(YOUR TASK)
Find each line in the rows below that contains the word "field" and copy those lines.

(MATERIAL FOR THIS TASK)
+===+

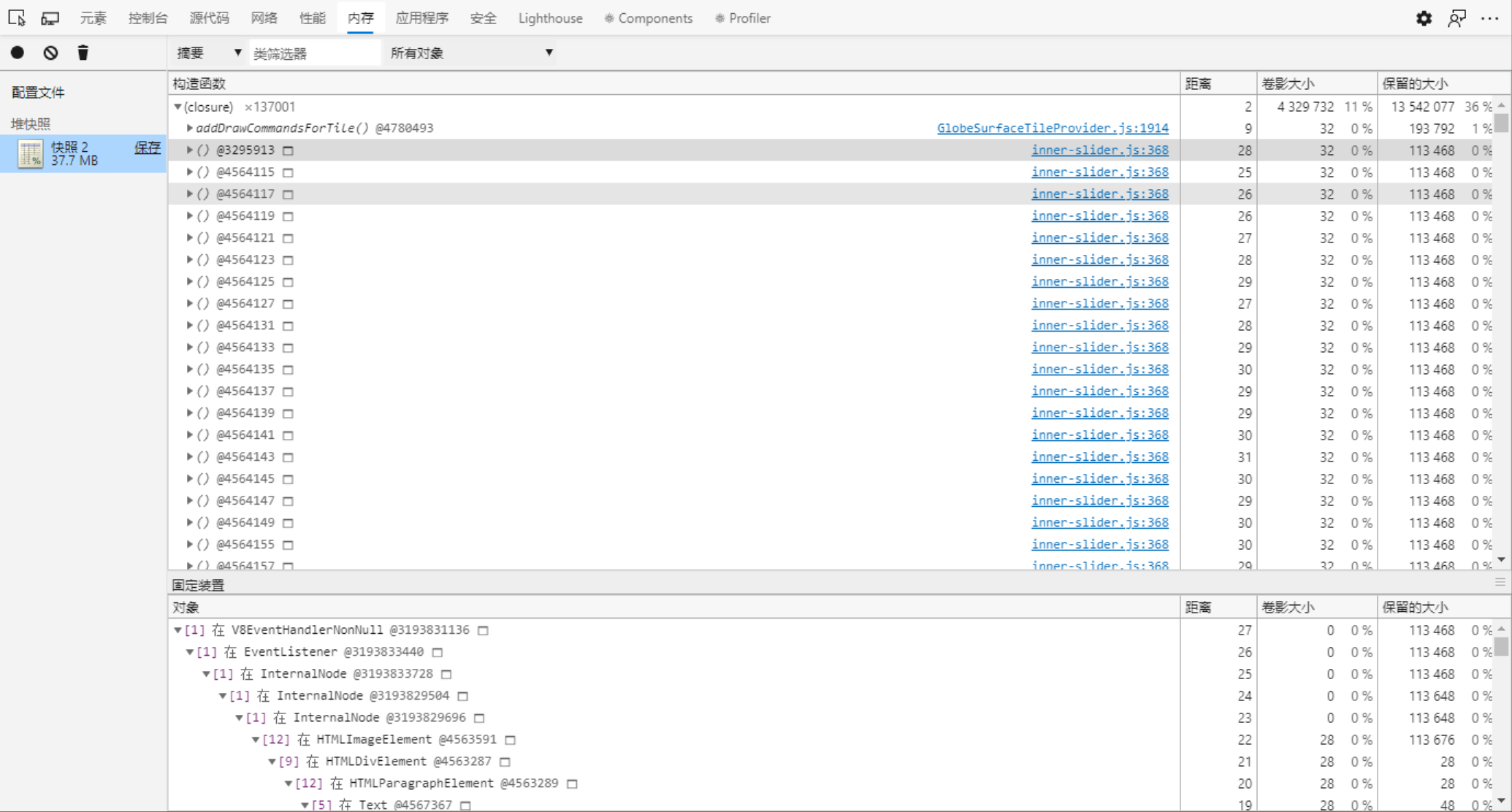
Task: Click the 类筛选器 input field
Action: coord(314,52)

+===+

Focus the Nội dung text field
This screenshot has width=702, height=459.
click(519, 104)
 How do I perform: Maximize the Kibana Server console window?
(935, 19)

+===+

(THE RESPONSE)
Task: Click the 类筛选器 input field
Focus the Nội dung text field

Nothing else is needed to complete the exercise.